Mas recordemos apenas o Código Administrativo, que proíbe a instalação de novas tabernas, e verificamos que também aqui a lei é transgredida, porque as tabernas se multiplicam sem limite e em tal ritmo que localidades há em que a sua multiplicação ameaça findar numa continuidade sem solução. Uma tal indisciplina não contraria só a letra da lei, anula e defrauda as determinações do Poder Executivo. Já em 1941 a delegação do Instituto Nacional do Trabalho no Porto, talvez alarmada com a desordem que tal regime estava semeando no País, depois de ouvidos os organismos corporativos com interesses afins no comércio retalhista de vinhos e outras bebidas alcoólicas, levou ao Sr.
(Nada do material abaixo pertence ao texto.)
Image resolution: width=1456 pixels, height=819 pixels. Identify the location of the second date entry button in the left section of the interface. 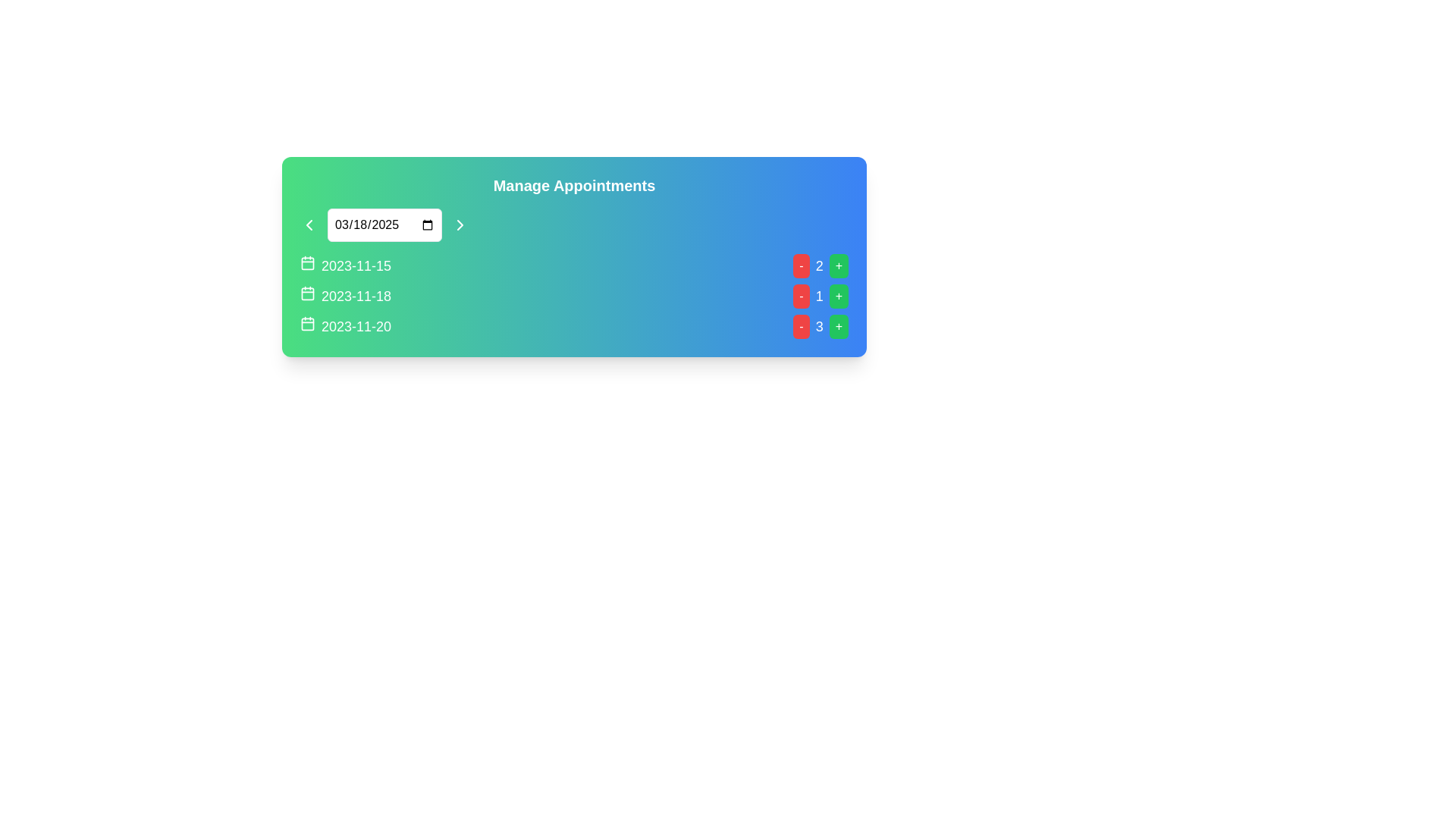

Subsecretário de Estado das Corporações uma larga exposição do assunto, pedindo as providências que o caso reclamava. S. Ex.ª o Sr. Dr. Trigo de Negreiros, que ao tempo ocupava aquele lugar, estudou o assunto e lavrou um despacho no qual ordenava a criação de «lugares de reunião e meios de diversão onde os trabalhadores gastem o tempo disponível por forma aprazível, mas sem prejuízo da sua saúde, devendo antes pelo contrário valorizar-se física, moral e intelectualmente», e «transformar o horário de trabalho das tabernas e casas de pasto, de maneira que, estando abertas só durante as horas de trabalho, desapareçam ou se transformem em modestos restaurantes de trabalhadores». Era a solução criteriosa, eficiente.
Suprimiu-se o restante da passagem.